Todd McFarlane's Spawn, also known as Spawn: The Animated Series or simply Spawn is an American adult animated superhero television series that aired on HBO from 1997 through 1999 and reran on Cartoon Network's Toonami programming block in Japan. It has also been released on DVD as a film series. The show is based on the Spawn character from Image Comics, and won an Emmy Award in 1999 for Outstanding Animation Program (Longer Than One Hour).

Plot
The series revolves around the story of former Marine Force Recon Lieutenant Colonel Al Simmons, who worked as a government assassin in covert black ops. He was betrayed and killed by a man whom he believed to be his close friend (the man, later to be revealed as Chapel, burned him alive with a flamethrower during a mission). Upon his death, Simmons vowed revenge on Chapel and hoped that he would one day return to his beloved wife Wanda.

Because of his life as an assassin, Simmons' soul goes to Hell. In order to accomplish his vow, he makes a pact with the devil Malebolgia (who was the overlord on the eighth plane of Hell).

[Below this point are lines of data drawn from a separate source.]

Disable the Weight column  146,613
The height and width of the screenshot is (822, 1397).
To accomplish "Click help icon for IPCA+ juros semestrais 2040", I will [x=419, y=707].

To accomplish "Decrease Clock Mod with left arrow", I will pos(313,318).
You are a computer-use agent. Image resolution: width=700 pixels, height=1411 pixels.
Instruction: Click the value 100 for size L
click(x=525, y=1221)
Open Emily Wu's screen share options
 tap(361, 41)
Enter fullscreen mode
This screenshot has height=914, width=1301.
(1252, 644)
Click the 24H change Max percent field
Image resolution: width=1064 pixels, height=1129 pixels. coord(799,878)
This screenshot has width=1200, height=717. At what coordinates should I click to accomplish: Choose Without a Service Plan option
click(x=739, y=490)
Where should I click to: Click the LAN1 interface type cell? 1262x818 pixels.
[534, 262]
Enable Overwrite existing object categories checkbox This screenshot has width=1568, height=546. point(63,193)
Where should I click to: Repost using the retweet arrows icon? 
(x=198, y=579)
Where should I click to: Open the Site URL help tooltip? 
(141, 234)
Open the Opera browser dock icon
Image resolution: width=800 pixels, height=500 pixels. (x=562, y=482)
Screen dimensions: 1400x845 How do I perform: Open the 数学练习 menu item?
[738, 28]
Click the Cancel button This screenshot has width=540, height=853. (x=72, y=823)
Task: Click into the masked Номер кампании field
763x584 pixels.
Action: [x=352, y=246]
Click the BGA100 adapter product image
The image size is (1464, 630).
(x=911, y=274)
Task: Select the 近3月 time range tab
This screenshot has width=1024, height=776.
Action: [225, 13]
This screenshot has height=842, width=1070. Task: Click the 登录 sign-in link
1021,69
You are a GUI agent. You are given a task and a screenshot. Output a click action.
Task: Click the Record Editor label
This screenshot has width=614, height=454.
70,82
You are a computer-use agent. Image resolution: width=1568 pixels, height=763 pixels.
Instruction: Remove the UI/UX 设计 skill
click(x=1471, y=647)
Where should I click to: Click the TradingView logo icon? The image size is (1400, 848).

The pact was a simple one: Simmons would become a soldier in Malebolgia's army (known as a "Hellspawn" or "Spawn" for short) in return for the ability to walk the earth once again in order to see Wanda. However, Simmons was tricked by Malebolgia: his body was not returned to him and he is returned to Earth five years after his death. He had been given a different body which was a festering, pungently cadaverous, maggot-ridden walking corpse that had a massive living red cape attached to it. Because his new body had been rotten for some time and was in an advanced state of decay, his face had become heavily malformed, to the point that he barely appeared human, which led to Simmons donning a mask in order to cover its grotesque appearance.

Upon his return to "life", Spawn seeks out Wanda, who had apparently got over the grief of having lost Al and married another man, Al's best friend Terry Fitzgerald with whom she had had a daughter, Cyan. Terry, a respectable man, works as an analyst for a man named Jason Wynn. Wynn is a powerbroker in the CIA and secretly a black market arms dealer, amongst other things (such as the head of secret government organizations within the NSA and National Security Council). Wynn is revealed to be the man responsible for the death of Al Simmons due to a disagreement that the two had between each other concerning their "work". Jason's actions would also prove dangerous to the lives of Terry, Wanda, and their daughter as well. Realizing that he is no longer the man in Wanda's life, Al swears to protect her and her new family.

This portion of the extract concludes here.